● **WHAT IS BEING ASKED**: Below are records. Return each one exactly as written.

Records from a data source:
* * *
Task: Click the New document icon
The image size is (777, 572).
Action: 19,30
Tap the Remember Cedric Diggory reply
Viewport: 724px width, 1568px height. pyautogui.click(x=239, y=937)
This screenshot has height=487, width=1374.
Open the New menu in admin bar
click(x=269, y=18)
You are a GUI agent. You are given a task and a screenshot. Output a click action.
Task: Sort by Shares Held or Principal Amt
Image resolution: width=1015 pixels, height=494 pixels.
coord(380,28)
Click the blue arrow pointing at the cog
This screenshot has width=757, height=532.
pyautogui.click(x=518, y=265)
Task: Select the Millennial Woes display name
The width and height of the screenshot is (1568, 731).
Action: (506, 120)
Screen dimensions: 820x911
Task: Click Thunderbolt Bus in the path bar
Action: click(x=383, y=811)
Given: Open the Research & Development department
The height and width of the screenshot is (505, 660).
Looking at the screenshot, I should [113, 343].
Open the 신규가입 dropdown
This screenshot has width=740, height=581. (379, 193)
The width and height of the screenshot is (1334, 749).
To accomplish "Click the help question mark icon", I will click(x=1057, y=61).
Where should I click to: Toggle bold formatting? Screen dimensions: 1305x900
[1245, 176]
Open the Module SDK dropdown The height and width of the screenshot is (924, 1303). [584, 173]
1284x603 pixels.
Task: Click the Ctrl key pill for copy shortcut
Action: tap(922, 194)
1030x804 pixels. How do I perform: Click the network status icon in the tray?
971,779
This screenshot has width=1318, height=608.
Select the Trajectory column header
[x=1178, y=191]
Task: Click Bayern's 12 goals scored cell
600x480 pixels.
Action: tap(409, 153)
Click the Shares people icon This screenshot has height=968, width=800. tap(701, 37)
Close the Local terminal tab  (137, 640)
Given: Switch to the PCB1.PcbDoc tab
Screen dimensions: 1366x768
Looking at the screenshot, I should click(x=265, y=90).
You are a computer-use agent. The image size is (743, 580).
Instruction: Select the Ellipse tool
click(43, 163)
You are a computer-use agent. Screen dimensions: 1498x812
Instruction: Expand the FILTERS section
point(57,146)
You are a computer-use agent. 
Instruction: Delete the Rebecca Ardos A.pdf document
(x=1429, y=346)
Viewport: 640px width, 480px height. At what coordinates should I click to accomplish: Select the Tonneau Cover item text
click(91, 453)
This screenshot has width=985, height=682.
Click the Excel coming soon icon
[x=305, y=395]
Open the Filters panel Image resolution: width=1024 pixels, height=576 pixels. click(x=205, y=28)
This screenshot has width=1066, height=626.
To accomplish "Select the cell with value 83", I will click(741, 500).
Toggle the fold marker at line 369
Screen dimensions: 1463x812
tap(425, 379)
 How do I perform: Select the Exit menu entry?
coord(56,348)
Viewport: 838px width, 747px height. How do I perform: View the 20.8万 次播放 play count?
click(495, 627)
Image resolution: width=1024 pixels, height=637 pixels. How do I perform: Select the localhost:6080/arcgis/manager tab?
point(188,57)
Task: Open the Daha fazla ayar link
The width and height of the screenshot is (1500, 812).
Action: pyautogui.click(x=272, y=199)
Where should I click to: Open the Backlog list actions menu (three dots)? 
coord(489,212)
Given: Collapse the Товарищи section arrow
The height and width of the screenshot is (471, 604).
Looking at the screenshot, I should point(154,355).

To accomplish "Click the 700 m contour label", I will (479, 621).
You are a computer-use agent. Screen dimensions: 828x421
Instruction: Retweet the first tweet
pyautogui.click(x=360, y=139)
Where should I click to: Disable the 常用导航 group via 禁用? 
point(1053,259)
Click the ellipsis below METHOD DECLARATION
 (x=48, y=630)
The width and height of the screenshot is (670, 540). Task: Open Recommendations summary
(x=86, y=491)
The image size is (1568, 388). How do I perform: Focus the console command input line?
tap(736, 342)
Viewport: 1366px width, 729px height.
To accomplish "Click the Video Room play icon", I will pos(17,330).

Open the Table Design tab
* * *
● **EXPECTED ANSWER**:
Task: Click the New document icon
The image size is (777, 572).
Action: 19,30
Tap the Remember Cedric Diggory reply
Viewport: 724px width, 1568px height. pyautogui.click(x=239, y=937)
This screenshot has height=487, width=1374.
Open the New menu in admin bar
click(x=269, y=18)
You are a GUI agent. You are given a task and a screenshot. Output a click action.
Task: Sort by Shares Held or Principal Amt
Image resolution: width=1015 pixels, height=494 pixels.
coord(380,28)
Click the blue arrow pointing at the cog
This screenshot has width=757, height=532.
pyautogui.click(x=518, y=265)
Task: Select the Millennial Woes display name
The width and height of the screenshot is (1568, 731).
Action: (506, 120)
Screen dimensions: 820x911
Task: Click Thunderbolt Bus in the path bar
Action: click(x=383, y=811)
Given: Open the Research & Development department
The height and width of the screenshot is (505, 660).
Looking at the screenshot, I should [113, 343].
Open the 신규가입 dropdown
This screenshot has width=740, height=581. (379, 193)
The width and height of the screenshot is (1334, 749).
To accomplish "Click the help question mark icon", I will click(x=1057, y=61).
Where should I click to: Toggle bold formatting? Screen dimensions: 1305x900
[1245, 176]
Open the Module SDK dropdown The height and width of the screenshot is (924, 1303). [584, 173]
1284x603 pixels.
Task: Click the Ctrl key pill for copy shortcut
Action: tap(922, 194)
1030x804 pixels. How do I perform: Click the network status icon in the tray?
971,779
This screenshot has width=1318, height=608.
Select the Trajectory column header
[x=1178, y=191]
Task: Click Bayern's 12 goals scored cell
600x480 pixels.
Action: tap(409, 153)
Click the Shares people icon This screenshot has height=968, width=800. tap(701, 37)
Close the Local terminal tab  (137, 640)
Given: Switch to the PCB1.PcbDoc tab
Screen dimensions: 1366x768
Looking at the screenshot, I should click(x=265, y=90).
You are a computer-use agent. The image size is (743, 580).
Instruction: Select the Ellipse tool
click(43, 163)
You are a computer-use agent. Screen dimensions: 1498x812
Instruction: Expand the FILTERS section
point(57,146)
You are a computer-use agent. 
Instruction: Delete the Rebecca Ardos A.pdf document
(x=1429, y=346)
Viewport: 640px width, 480px height. At what coordinates should I click to accomplish: Select the Tonneau Cover item text
click(91, 453)
This screenshot has width=985, height=682.
Click the Excel coming soon icon
[x=305, y=395]
Open the Filters panel Image resolution: width=1024 pixels, height=576 pixels. click(x=205, y=28)
This screenshot has width=1066, height=626.
To accomplish "Select the cell with value 83", I will click(741, 500).
Toggle the fold marker at line 369
Screen dimensions: 1463x812
tap(425, 379)
 How do I perform: Select the Exit menu entry?
coord(56,348)
Viewport: 838px width, 747px height. How do I perform: View the 20.8万 次播放 play count?
click(495, 627)
Image resolution: width=1024 pixels, height=637 pixels. How do I perform: Select the localhost:6080/arcgis/manager tab?
point(188,57)
Task: Open the Daha fazla ayar link
The width and height of the screenshot is (1500, 812).
Action: pyautogui.click(x=272, y=199)
Where should I click to: Open the Backlog list actions menu (three dots)? 
coord(489,212)
Given: Collapse the Товарищи section arrow
The height and width of the screenshot is (471, 604).
Looking at the screenshot, I should point(154,355).

To accomplish "Click the 700 m contour label", I will (479, 621).
You are a computer-use agent. Screen dimensions: 828x421
Instruction: Retweet the first tweet
pyautogui.click(x=360, y=139)
Where should I click to: Disable the 常用导航 group via 禁用? 
point(1053,259)
Click the ellipsis below METHOD DECLARATION
 (x=48, y=630)
The width and height of the screenshot is (670, 540). Task: Open Recommendations summary
(x=86, y=491)
The image size is (1568, 388). How do I perform: Focus the console command input line?
tap(736, 342)
Viewport: 1366px width, 729px height.
To accomplish "Click the Video Room play icon", I will pos(17,330).

Open the Table Design tab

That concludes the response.